* WRITTEN TASK A: Edit all of the entries below so that "thumbs down" becomes "thumbs up", leaving everything else unchanged.

* SOURCE PASSAGE:
<<<<

Japan Company Registration: A Complete Guide for Foreign Businesses
Registering a company in Japan requires navigating unfamiliar legal structures, bureaucratic procedures, and language barriers. This guide walks you through every step — from choosing the right entity type to opening your first corporate bank account.
Whether you're launching a KK, a GK, or a branch office, understanding the process upfront saves time, money, and costly mistakes.
Types of Business Entities in Japan
Foreign businesses entering Japan have four main entity structures to choose from. Each carries different legal obligations, cost profiles, tax treatments, and levels of local credibility. The right choice depends on your expansion goals, investment appetite, and how much operational autonomy you need.
| Entity Type | Liability | Min. Capital | Local Director Required | Best For |
|---|---|---|---|---|
| KK (Kabushiki Kaisha) | Limited | ¥1 (practical min. ¥500,000+) | Recommended | Long-term market presence, enterprise clients |
| GK (Godo Kaisha) | Limited | ¥1 | No | Startups, lean operations, holding structures |
| Branch Office | Unlimited (parent liable) | None | Yes (representative) | Testing the market, existing revenue |
| Representative Office | N/A (non-commercial) | None | No | Market research, liaison activities only |
The two most common choices for foreign businesses establishing a genuine operational presence are the KK and the GK. We cover both in depth below.
KK (Kabushiki Kaisha) — Japan's Stock Company
A Kabushiki Kaisha (KK) is Japan’s most recognized and prestigious corporate structure — the equivalent of a corporation or public limited company. For foreign businesses targeting enterprise clients, government contracts, or long-term brand building in Japan, the KK remains the gold standard.
Core Requirements
- Minimum capital: Legally ¥1, but practically ¥500,000–¥1,000,000 is advisable for bank account opening and credibility
- At least one representative director (can be a foreign national)
- No mandatory residency requirement for directors, though having a Japan-resident representative director simplifies operations significantly
- Corporate seal (hanko) registration is required
- Articles of incorporation must be notarized by a Japanese notary public
Governance Structure
A KK issues shares and can have multiple classes of shareholders. It requires a representative director (daihyo torishimariyaku) who has binding legal authority to act on behalf of the company. Depending on company size and articles of incorporation, you may also need an auditor (kansayaku).
Pros of the KK Structure
- Highest credibility with Japanese clients, banks, and partners
- Familiar structure for enterprise procurement departments
- Easier to raise capital through share issuance
- Clear path to listing on Japanese stock exchanges if relevant
- Well-understood by Japanese accountants, lawyers, and tax authorities
Cons of the KK Structure
- Higher setup cost due to mandatory notarization (~¥52,000 notary fee)

>>>>

* STORED ROWS:
<<<<

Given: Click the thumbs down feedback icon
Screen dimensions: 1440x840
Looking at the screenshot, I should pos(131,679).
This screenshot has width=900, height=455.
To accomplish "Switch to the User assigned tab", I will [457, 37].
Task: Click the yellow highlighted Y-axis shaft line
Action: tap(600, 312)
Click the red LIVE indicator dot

>>>>

* WRITTEN TASK B: Summarize the guide to company registration in Japan above in three sentences.

* CORRECT ANSWER A:
Given: Click the thumbs up feedback icon
Screen dimensions: 1440x840
Looking at the screenshot, I should pos(131,679).
This screenshot has width=900, height=455.
To accomplish "Switch to the User assigned tab", I will [457, 37].
Task: Click the yellow highlighted Y-axis shaft line
Action: tap(600, 312)
Click the red LIVE indicator dot

* CORRECT ANSWER B: Foreign businesses entering Japan can choose among four entity types: the KK, the GK, the branch office, and the representative office. These differ in liability, minimum capital, local director requirements, and what each suits best. The KK is Japan's most recognized corporate structure and offers the highest credibility and easier capital raising, but its mandatory notarization (about a ¥52,000 notary fee) raises setup costs.